Jede Rebsortenbezeichnung oder eine kleinere geografische Maßeinheit als das Anbaugebiet muss so beschaffen sein, dass sie der Kennzeichnung „DAC“ oder „Districtus Austriane Controllatus“ und der Kennzeichnung des Anbaugebietes Weinviertel eindeutig nachrangig ist. Die Weine müssen den gemeinschaftlichen Vorschriften für die Kennzeichnung „trocken“ genügen. Färbung: helles Gelb, grün-gelb; Geruch: sortentypisches Bouquet; Geschmack: fruchtartig, pikant, pfeffrig; kein Holz klang; nicht unilateral alkoholhaltig.

Jeder, der Qualitätsweine unter der Benennung „DAC“ oder „Districtus Australiane Controllatus“ im Zusammenhang mit der Kennzeichnung des Weinanbaugebietes Weingut Wienviertel vermarkten will, muss dies dem Regionalkomitee Weingut Wienviertel einmalig mitschreiben. Weine aus der Qualitätsweinsorte „Grüner Veltliner“ können auch als traisentaler und Kremstaler Weine sowie als Kamptaler und Leithaberger Weine vertrieben werden.
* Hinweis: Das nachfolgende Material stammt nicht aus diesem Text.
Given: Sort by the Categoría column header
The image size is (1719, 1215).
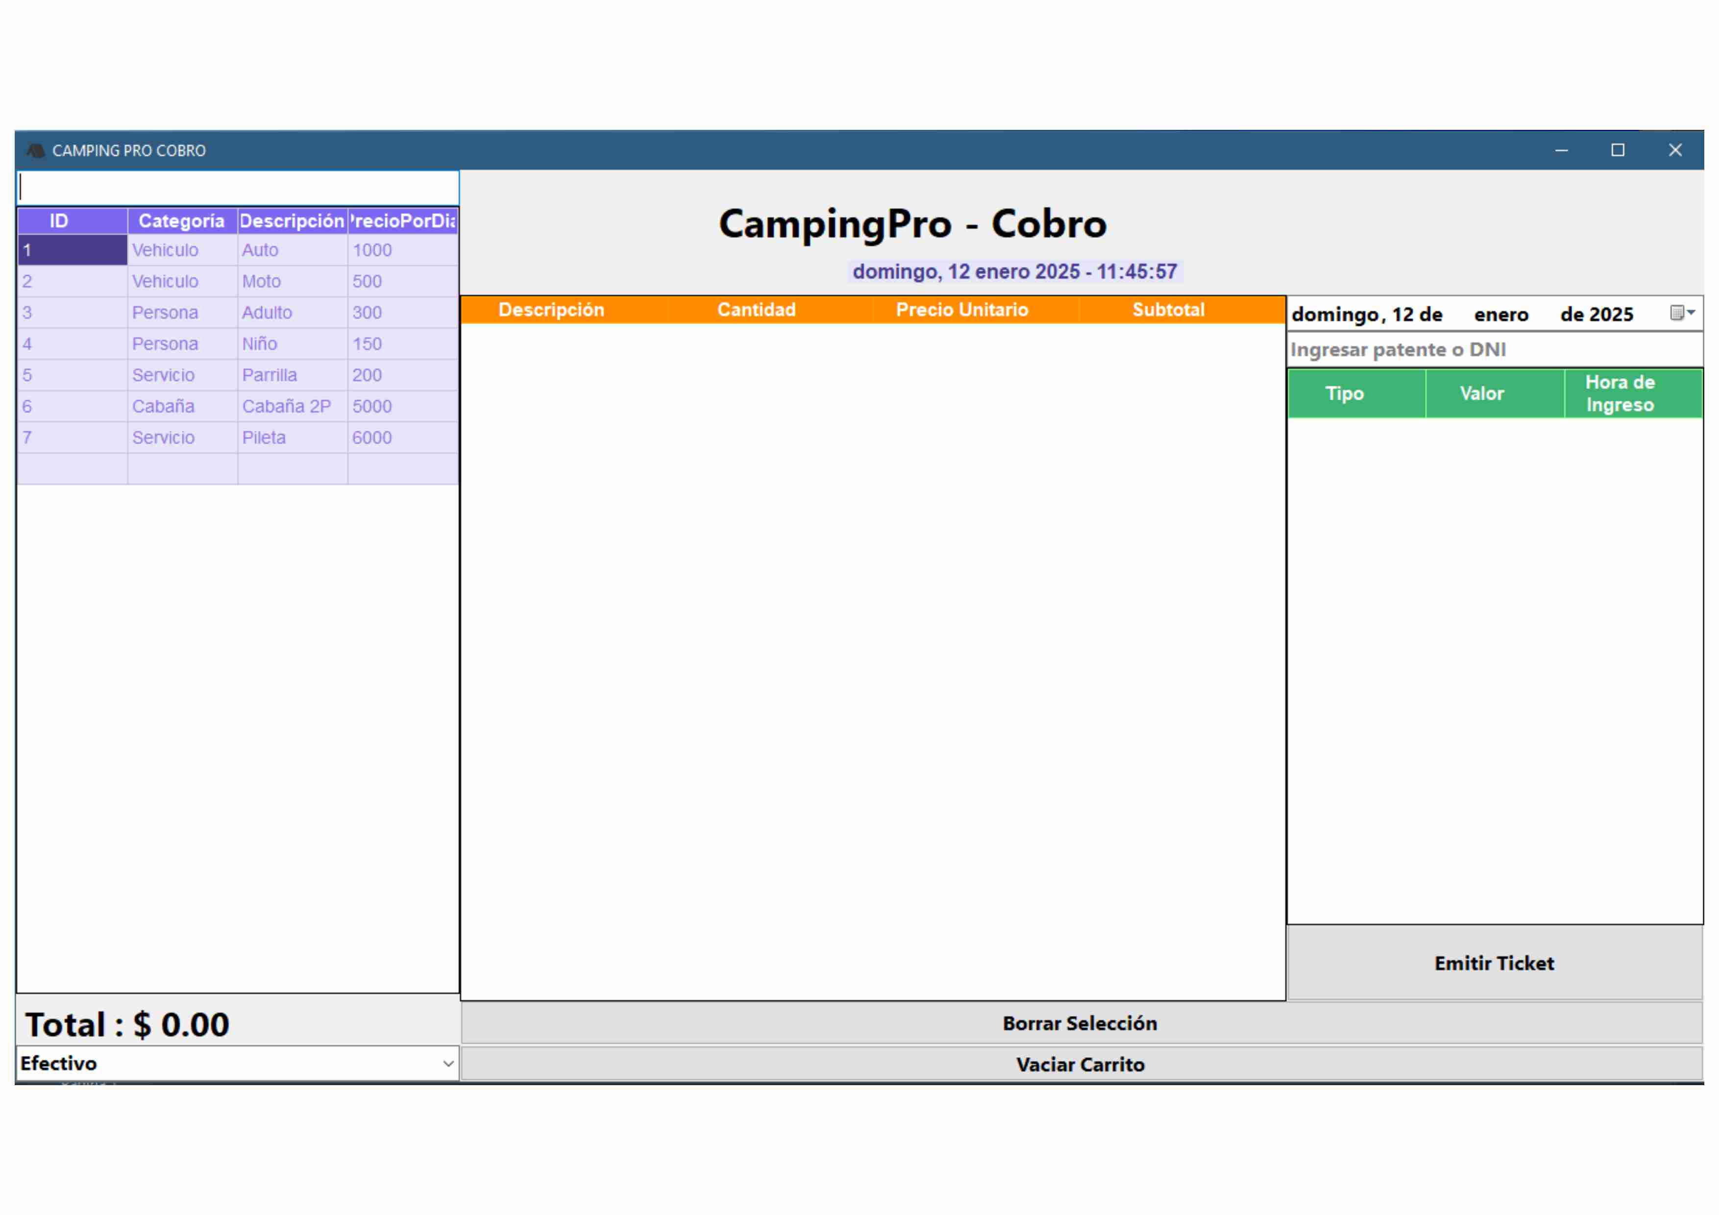Looking at the screenshot, I should (x=181, y=221).
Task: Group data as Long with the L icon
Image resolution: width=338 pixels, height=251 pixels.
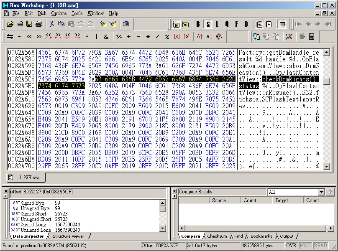Action: coord(217,24)
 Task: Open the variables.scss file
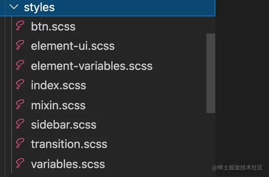[x=68, y=164]
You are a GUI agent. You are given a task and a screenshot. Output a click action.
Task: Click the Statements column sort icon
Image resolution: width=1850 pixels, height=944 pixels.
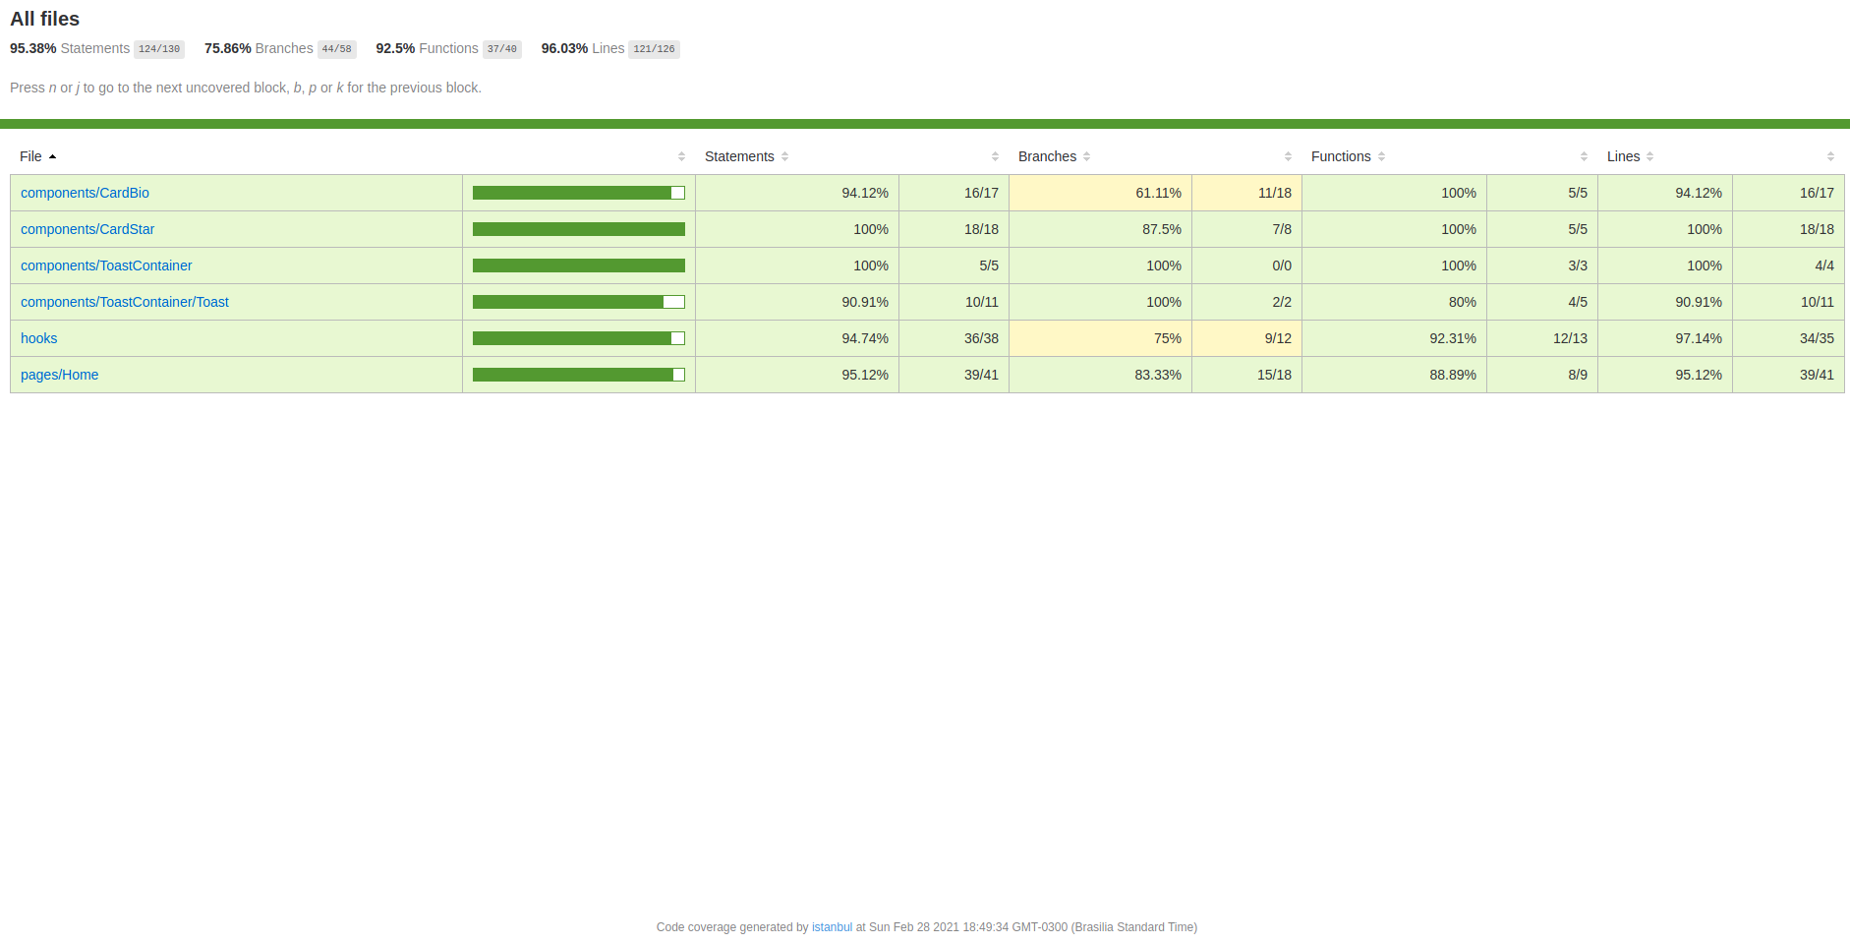click(784, 156)
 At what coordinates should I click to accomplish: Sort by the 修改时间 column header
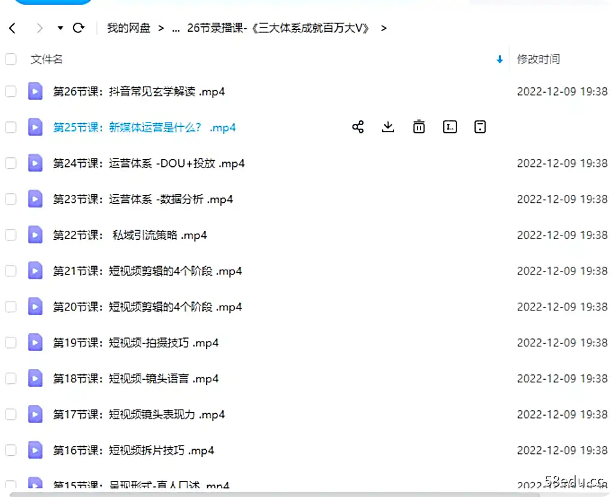(538, 59)
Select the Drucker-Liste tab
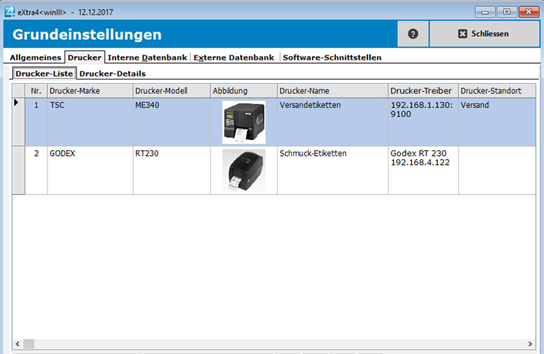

Anwendung: Grüner Veltliner wird als universeller Nahrungsbegleiter angesehen. Schutzvorschriften: Die Regeln des Weinviertels, des Traisentals, des Kremstals, des Kamptals und des Leithabergs Eglers. GROSS u. al. pure wine, Grüner Veltliner, Austria’s richtungsweisender and its winemakers in portrait, österreichischer Landwirtschaftsverlag, Deutschland. Moschustier, Veltliner.

Woher der (Grüne) Veltliner seinen Name hat und warum er im 18. Jh. nicht nach NÖ hätte eingeführt werden können. Der ungarische Weinanbau in seinem gesamten Umfang oder eine komplette Beschreibung aller berühmten Weinberge des Kaiserreichs in statistischer, topographischer, naturgeschichtlicher und wirtschaftlicher Sicht.

Daniela Papst

Daniela Papst ist Weinliebhaberin und verköstigt Rebensaft aller Couleur. Wie die meisten Deutschen trinkt sie am liebsten heimische Weine, dicht gefolgt von italienischen und französischen. Aber auch die edlen Tropfen aus Down Under haben es ihr angetan. Auf weintrend.com bloggt Daniela über Ihre Erfahrungen und gibt Tipps für Weinliebhaber.